703 samples from 270 of the study’s participants were collected and analysed to create a dataset consisting of a single sample from 80 participants—half of whom developed Alzheimer’s symptoms before they reached 85.
The AI was trained on this dataset to spot Alzheimer’s signals such as the repetition of words and using short sentences with poor grammatical structures. IBM’s AI was able to correctly predict the onset of Alzheimer’s in every seven of ten cases.
IBM intends to expand the training of their model using more data to better reflect society including socioeconomic, racial, and geographic factors. The Alzheimer’s research is part of a broader IBM effort to better understand neurological health and chronic illnesses through biomarkers and signals in speech and language.
Around 5.5 million people in America alone are estimated to have Alzheimer’s, and some studies suggest it’s the third leading cause of death behind heart disease and cancer.

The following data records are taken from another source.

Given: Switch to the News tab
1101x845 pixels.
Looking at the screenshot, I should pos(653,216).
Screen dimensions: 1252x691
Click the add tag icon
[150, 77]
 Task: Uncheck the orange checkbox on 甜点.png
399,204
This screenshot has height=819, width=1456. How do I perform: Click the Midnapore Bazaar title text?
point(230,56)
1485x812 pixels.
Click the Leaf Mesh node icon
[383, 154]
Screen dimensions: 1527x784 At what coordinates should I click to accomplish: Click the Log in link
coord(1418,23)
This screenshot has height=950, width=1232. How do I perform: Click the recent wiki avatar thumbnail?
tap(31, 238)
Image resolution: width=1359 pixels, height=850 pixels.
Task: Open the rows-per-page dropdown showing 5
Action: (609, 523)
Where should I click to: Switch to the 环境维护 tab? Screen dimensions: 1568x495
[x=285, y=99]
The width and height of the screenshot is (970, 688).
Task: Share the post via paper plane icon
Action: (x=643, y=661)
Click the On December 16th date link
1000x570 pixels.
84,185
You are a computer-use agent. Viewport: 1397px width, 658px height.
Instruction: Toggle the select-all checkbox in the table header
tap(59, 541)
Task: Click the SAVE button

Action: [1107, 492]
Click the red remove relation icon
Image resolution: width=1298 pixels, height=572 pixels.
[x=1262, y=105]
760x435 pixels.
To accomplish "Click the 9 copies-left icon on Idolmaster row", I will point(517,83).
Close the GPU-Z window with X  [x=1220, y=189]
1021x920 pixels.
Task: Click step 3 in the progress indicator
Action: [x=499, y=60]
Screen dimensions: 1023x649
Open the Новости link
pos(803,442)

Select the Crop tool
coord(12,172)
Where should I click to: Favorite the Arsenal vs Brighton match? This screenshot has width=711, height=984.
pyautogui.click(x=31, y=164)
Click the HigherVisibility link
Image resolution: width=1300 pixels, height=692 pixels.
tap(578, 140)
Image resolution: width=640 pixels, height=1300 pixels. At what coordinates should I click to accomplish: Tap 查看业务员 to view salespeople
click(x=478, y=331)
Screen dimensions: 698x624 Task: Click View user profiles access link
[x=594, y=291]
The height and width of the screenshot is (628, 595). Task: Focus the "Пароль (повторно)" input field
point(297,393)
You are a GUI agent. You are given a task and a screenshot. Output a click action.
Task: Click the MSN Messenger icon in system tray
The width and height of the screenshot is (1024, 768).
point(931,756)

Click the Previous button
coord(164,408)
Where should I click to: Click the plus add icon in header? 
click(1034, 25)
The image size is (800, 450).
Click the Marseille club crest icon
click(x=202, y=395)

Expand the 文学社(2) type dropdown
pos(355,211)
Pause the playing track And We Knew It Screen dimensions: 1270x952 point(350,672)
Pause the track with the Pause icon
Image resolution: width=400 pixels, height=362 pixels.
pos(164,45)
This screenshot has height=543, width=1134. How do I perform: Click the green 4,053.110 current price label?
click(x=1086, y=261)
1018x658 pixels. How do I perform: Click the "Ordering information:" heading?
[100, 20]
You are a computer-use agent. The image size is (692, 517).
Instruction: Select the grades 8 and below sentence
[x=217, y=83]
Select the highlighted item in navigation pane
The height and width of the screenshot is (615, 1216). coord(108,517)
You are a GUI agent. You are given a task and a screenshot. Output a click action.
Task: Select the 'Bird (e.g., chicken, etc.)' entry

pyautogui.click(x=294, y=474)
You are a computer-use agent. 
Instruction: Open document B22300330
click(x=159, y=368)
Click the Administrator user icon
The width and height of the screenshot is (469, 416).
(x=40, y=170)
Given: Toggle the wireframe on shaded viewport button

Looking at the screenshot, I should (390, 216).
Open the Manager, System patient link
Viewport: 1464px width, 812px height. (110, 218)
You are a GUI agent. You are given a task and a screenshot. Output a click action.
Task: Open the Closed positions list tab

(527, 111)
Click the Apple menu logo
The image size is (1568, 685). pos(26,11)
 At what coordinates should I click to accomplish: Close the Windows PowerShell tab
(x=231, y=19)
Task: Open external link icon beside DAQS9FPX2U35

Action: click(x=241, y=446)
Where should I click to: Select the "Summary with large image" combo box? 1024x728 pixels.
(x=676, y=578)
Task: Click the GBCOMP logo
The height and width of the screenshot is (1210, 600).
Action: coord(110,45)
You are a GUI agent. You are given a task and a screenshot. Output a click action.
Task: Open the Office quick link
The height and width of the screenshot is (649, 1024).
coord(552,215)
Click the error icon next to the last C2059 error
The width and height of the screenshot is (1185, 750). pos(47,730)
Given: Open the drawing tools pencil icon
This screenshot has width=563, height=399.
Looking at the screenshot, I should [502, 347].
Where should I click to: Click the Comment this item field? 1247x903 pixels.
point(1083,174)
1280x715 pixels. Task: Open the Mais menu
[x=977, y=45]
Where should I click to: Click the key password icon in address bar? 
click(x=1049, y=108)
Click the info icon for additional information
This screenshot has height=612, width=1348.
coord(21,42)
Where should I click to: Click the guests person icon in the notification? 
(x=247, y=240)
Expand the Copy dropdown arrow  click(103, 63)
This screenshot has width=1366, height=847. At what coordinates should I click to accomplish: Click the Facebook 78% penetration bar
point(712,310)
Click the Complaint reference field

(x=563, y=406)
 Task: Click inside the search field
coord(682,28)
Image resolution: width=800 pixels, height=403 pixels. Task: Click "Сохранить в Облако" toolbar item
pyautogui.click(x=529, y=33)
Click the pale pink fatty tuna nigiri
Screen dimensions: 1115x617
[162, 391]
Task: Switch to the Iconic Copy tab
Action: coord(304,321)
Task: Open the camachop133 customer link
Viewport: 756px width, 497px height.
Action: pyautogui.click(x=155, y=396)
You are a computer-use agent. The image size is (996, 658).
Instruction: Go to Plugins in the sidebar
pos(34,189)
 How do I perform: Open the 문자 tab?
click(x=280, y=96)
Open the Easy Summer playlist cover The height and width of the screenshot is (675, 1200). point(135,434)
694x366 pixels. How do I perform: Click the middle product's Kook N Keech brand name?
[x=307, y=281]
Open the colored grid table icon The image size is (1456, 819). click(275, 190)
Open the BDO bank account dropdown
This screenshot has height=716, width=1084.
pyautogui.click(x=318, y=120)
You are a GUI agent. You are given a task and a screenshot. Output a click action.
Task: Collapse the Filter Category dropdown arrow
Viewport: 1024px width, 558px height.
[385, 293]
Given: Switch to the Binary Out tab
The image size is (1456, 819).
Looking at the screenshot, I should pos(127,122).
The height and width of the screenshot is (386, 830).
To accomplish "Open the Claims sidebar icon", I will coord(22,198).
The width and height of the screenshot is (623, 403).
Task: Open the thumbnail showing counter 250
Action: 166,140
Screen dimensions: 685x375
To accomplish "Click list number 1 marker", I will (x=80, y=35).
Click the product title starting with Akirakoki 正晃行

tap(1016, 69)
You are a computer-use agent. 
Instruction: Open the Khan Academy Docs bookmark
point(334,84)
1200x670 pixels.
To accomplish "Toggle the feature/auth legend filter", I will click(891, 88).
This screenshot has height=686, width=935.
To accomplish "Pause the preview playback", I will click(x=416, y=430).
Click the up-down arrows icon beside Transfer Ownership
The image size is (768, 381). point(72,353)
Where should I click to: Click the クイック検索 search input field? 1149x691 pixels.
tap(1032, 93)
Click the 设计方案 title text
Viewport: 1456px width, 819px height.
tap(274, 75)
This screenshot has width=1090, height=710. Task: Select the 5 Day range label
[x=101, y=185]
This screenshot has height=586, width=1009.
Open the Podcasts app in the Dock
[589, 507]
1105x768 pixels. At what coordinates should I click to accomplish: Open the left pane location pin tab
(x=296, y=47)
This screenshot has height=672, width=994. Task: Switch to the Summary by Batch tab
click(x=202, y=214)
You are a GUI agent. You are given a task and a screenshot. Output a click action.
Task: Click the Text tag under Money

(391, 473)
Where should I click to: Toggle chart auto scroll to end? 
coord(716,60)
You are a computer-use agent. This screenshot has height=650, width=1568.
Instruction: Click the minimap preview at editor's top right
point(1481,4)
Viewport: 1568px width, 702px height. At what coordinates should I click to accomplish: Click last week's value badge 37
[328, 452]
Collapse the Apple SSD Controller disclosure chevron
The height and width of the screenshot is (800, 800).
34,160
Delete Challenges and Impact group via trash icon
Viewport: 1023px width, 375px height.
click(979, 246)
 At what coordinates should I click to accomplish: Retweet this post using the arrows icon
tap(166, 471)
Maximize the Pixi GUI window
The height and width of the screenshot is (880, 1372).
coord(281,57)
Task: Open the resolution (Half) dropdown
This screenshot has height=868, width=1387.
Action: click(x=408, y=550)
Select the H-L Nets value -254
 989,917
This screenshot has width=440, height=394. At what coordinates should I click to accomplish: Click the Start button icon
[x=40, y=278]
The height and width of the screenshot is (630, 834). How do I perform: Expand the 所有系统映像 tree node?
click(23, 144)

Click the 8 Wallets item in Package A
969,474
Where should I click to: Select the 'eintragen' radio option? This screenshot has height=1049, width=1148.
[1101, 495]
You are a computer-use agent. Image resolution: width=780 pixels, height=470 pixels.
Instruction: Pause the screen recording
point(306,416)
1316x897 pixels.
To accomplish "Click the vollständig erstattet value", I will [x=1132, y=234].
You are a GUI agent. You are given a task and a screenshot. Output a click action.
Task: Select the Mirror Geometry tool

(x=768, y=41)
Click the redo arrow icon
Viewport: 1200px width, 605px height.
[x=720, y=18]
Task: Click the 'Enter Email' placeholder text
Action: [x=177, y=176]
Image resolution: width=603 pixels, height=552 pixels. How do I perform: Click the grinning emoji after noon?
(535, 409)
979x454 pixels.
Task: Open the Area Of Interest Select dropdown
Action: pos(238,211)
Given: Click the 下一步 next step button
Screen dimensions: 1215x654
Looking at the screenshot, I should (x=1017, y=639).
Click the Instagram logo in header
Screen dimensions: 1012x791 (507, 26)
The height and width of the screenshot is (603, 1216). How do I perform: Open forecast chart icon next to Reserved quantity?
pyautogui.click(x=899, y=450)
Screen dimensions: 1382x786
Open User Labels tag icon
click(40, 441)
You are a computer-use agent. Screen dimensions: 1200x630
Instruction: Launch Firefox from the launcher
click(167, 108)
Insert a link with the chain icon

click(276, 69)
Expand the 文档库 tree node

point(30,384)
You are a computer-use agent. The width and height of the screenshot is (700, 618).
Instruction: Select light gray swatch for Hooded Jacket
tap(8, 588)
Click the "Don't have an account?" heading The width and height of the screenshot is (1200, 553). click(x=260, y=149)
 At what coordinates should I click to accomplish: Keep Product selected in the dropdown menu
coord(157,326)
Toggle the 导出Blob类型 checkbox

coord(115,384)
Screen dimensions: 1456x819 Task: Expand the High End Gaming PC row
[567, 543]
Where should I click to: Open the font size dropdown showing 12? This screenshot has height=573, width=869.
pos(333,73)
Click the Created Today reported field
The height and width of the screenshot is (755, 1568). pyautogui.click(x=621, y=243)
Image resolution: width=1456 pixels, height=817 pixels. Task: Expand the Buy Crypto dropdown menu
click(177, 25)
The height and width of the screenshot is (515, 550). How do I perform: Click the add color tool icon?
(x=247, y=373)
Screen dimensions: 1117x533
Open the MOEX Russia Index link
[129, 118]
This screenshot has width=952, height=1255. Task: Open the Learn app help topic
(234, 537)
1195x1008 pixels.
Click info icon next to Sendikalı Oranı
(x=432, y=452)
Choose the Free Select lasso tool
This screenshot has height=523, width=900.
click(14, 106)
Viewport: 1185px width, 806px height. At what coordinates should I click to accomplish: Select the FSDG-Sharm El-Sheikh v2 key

While there is no cure or prevention for Alzheimer’s yet, earlier diagnosis helps to prepare individuals and their families as much as possible. If treatments become available, Alzheimer’s will almost certainly be more effectively treated when caught earlier.
IBM published its research in The Lancet’s science journal EClinicalMedicine. Pfizer was disclosed as providing funding to obtain data from the Framingham Heart Study Consortium and supporting IBM Research’s involvement.
(Image: Jeff Rogers, global research lead for IBM Research’s Digital Health platform, at work in the IBM Home Health Lab.)